I sindacati come il nostro, mai come in questo caso, andrebbero ascoltati. E per l’ennesima volta cerchiamo, oggi più che mai, con le Regioni, un solido dialogo.
Mai come in questo momento, con la dura esperienza del Covid alle spalle, che dovrebbe averci insegnato molto, la prevenzione, agita attraverso l’educazione sanitaria per la comunità, erogata con strumenti telematici adeguati, può essere una chiave di volta per il futuro. I professionisti infermieri possiedono tutti i requisiti per essere l’elemento cardine per questi progetti ambiziosi. Qualcuno ancora ahimè non lo ha compreso.
Di fronte a questa condizione oggettiva, chiedono chiarimenti le sospensioni degli infermieri, ai quali oltre tutto viene anche sospeso lo stipendio, quando di fatto si possono creare progetti di impiego temporaneo.
Non si tratta, in un frangente del genere, con il piano vaccinazioni entrato nella fase decisiva, di prendere le parti dell’una o dell’altra. Il nostro sindacato, con coraggio, rispetto ad altri che hanno preferito tacere, ha messo subito in chiaro la sua posizione.
La legge non l’abbiamo chiesta, ma c’è e ne dobbiamo tenere conto.
Il nostro sindacato del resto ha sempre difeso la posizione dei malati e dei soggetti fragili, invocando l’importanza della vaccinazione, ma dall’altra continua a chiedere di non discriminare, e lo dice anche la legge, coloro che non si vaccinano.
Non dimentichiamo quanti si sono ammalati sul campo, cercando di combattere con armi di cartone un virus mortale, in un momento in cui le istituzioni non hanno saputo e potuto garantire la loro incolumità fornendogli i dispositivi di protezione necessari. Mai si sono tirati indietro, eppure nessuna norma è stata adottata d’urgenza per vietare ad ospedali ed aziende sanitarie di impiegare gli infermieri sul campo “senza dotarli prima” dei dispositivi di protezione indispensabili, cosa che avrebbero dovuto fare senza dubbio.

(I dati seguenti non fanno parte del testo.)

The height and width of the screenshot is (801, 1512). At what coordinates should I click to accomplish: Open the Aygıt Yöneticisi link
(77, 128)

Insomma, solo l’anno scorso questi operatori erano stranamente tutti abili ed idonei a combattere, ad infettarsi e talvolta a morire al servizio di Ospedali e/o ASL che nemmeno erano in grado di garantirgli i dispositivi indispensabili per la loro incolumità. Oggi, invece, quegli stessi ospedali sono pronti a mandare sul lastrico chi tra loro sceglie di non vaccinarsi visto che nemmeno gli pagano lo stipendio. E’ proprio così che lo Stato ha deciso di trattarli, e per poterlo fare in tranquillità, ha prodotto una norma che gli consente di fare ciò.
Si sappia che gli infermieri italiani non hanno mai avuto bisogno di questa legge, agiscono da sempre con coscienza e consapevolezza, e mettono la loro esperienza, la loro abnegazione, al servizio dei cittadini.

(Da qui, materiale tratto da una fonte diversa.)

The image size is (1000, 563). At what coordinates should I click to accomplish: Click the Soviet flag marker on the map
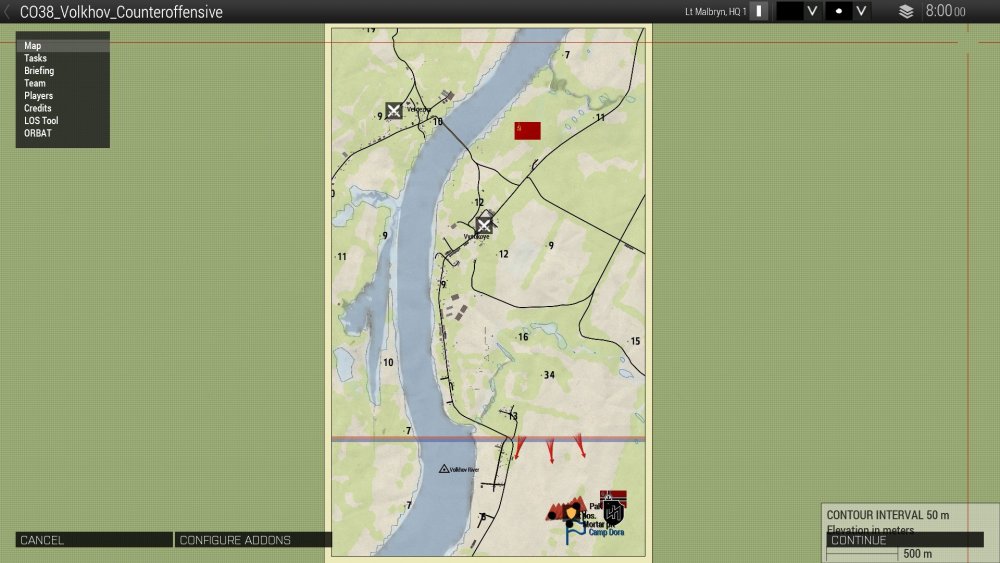point(527,131)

Dove stiamo andando? Le Asl possono oggi arrivare al punto di sospendere per mesi infermieri dipendenti e regolarmente assunti, privandoli anche dello stipendio? Siamo sicuri che lo fanno dopo avere opportunamente verificato che non c’erano soluzioni alternative e di certo più equilibrate?
Siamo altrettanto certi che in una Regione Puglia con carenze di personale pari a 15mila unità già prima del Covid, non si potessero trovare alternative occupazionali degne di tal nome, per cinque infermieri, dico cinque, sempre nell’ambito della medesima Asl, consentendo loro di mantenere un dignitoso stipendio?
Da tempo abbiamo cercato di aprire con le Regioni una costruttiva forma di dialogo, e vogliamo continuare a farlo. Al Presidente Fedriga ci rivolgiamo pubblicamente, per sottoporre questa nostra proposta, che rappresenta un progetto solido, dalla parte della sanità italiana: progetti di educazione sanitaria, nell’ambito di macro programmi di prevenzione organizzati finalmente dalle ASL, da erogare per via telematica sia ai giovani che al resto della cittadinanza. Ecco come si potrebbero impegnare medici, infermieri e/o altri professionisti sanitari che decidono di non vaccinarsi, senza arrivare a sospendergli lo stipendio.
Insomma, se le Regioni non sanno davvero come impiegare gli infermieri che non si vaccinano, allora si rivolgano a noi. Costruiamo un dialogo proficuo tra Conferenza delle Regioni e sindacati dei professionisti interessati, che hanno a cuore il loro futuro, ma anche quello dei cittadini e dei malati, il futuro della sanità italiana.